Published on 02 May 2017

Year 10 Royal Observatory Trip

This term started with a (big!) bang for 150 Year 10 GCSE History students as they visited the Royal Observatory in Greenwich – the historical heart of British astronomy.  Students immersed themselves within this living scientific landmark, whilst simultaneously making links to the wider context of Restoration England. The students have been studying Charles II, the “Merrie Monarch” who had a keen interest in astronomy and the sciences – and who funded the creation of the Royal Observatory to compete with his French cousin, Louis XIV.

During the day, students had the opportunity to tour the historic site; admiring the beautiful Baroque architectural features and viewing a number of  famous scientific instruments. These included the Great Equatorial Telescope and a section of William Hershel's Great Forty Foot reflecting telescope.  William Herschel is famous for his discovery of Uranus in 1781!

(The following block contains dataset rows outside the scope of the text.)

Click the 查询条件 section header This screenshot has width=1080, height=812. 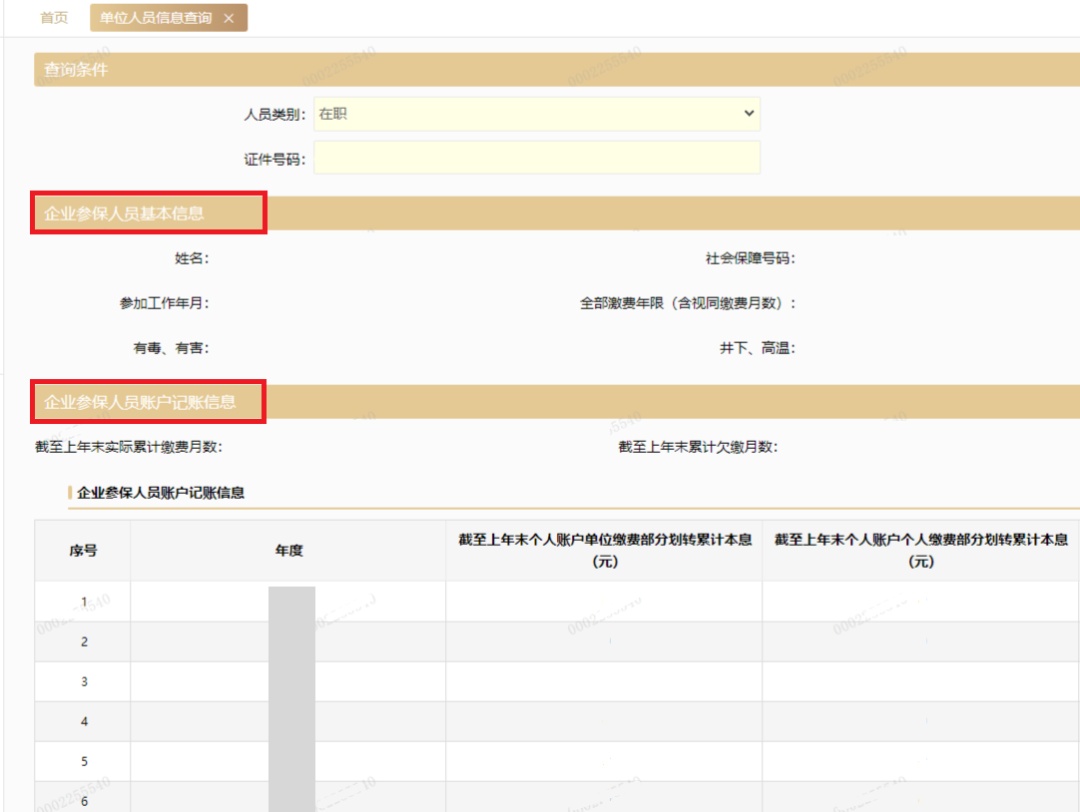pyautogui.click(x=557, y=70)

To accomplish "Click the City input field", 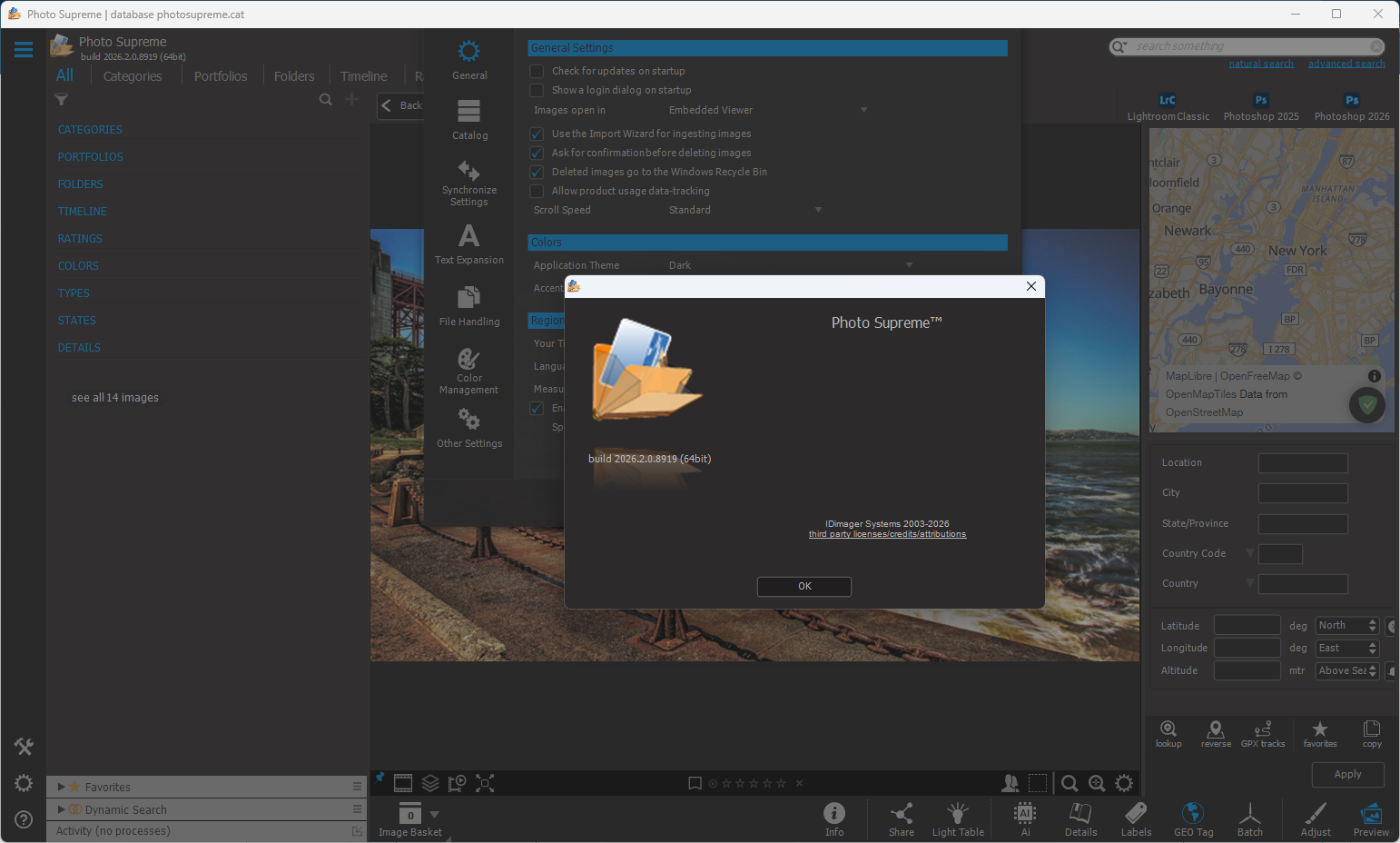I will tap(1302, 493).
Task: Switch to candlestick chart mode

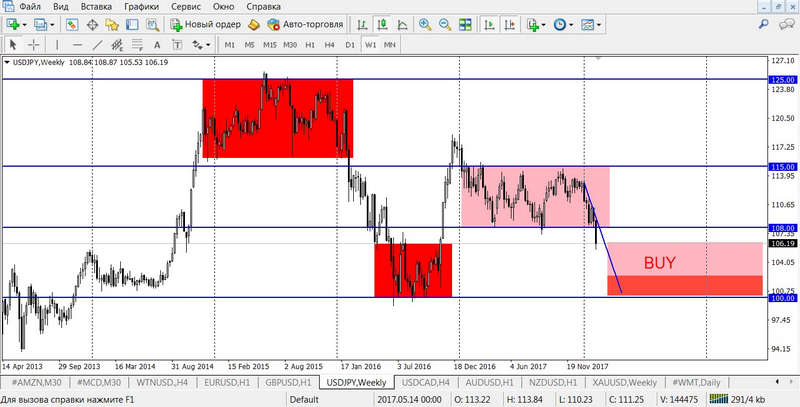Action: [381, 24]
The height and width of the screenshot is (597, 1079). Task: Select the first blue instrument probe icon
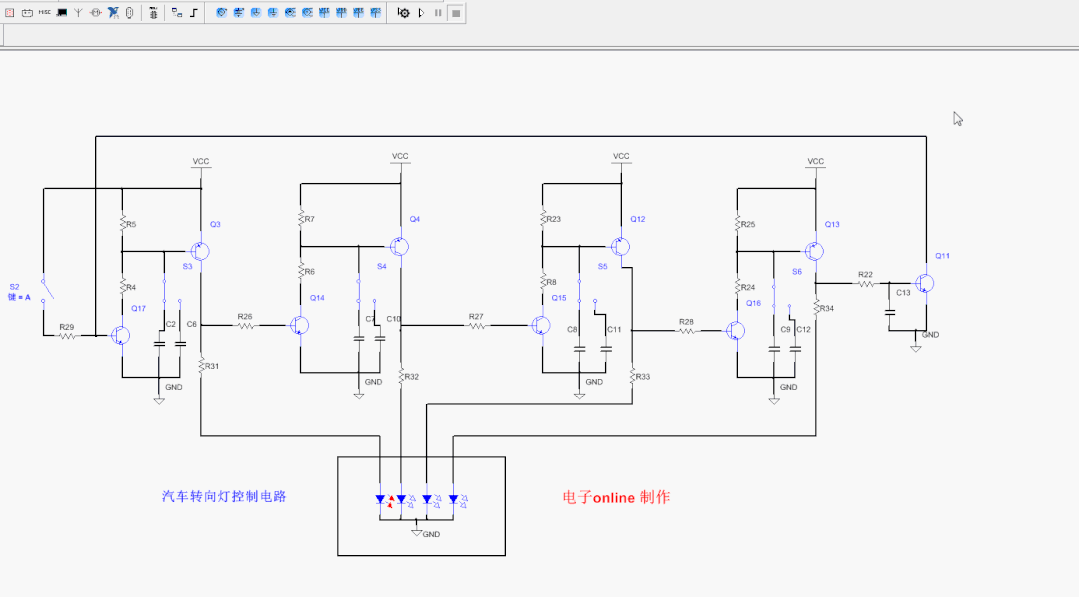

Students were fascinated by the intellectual ‘quest’ to solve the mystery of the lines of longitude – a problem which every country in Europe was desperate to overcome. Their measurement would enable far easier navigation, facilitate the development of trade and further exploration. The Royal Observatory also played a vital role in the discovery of new astronomical bodies; John Flamsteed documented over 3000 new stars during his forty year tenure as Astronomer Royal. The students were able to stand on the Meridian Line, straddling both Eastern and Western hemispheres; as well as view the famous dropping ‘time ball’ that provided essential chronological information for ships setting out to sea on the Thames. They were also enthralled by the camera obscura, a ‘miraculous’ lens projector that allowed them to spy on people eating their lunch in the park below!

The visit to the Royal Observatory has provided a great insight into this fascinating individual’s mind and motivations, and has added another facet to his already complex character. This will enable them to make synoptic links to other key developments that occurred during the period. Thanks to students for their impeccable behaviour and boundless enthusiasm during the trip!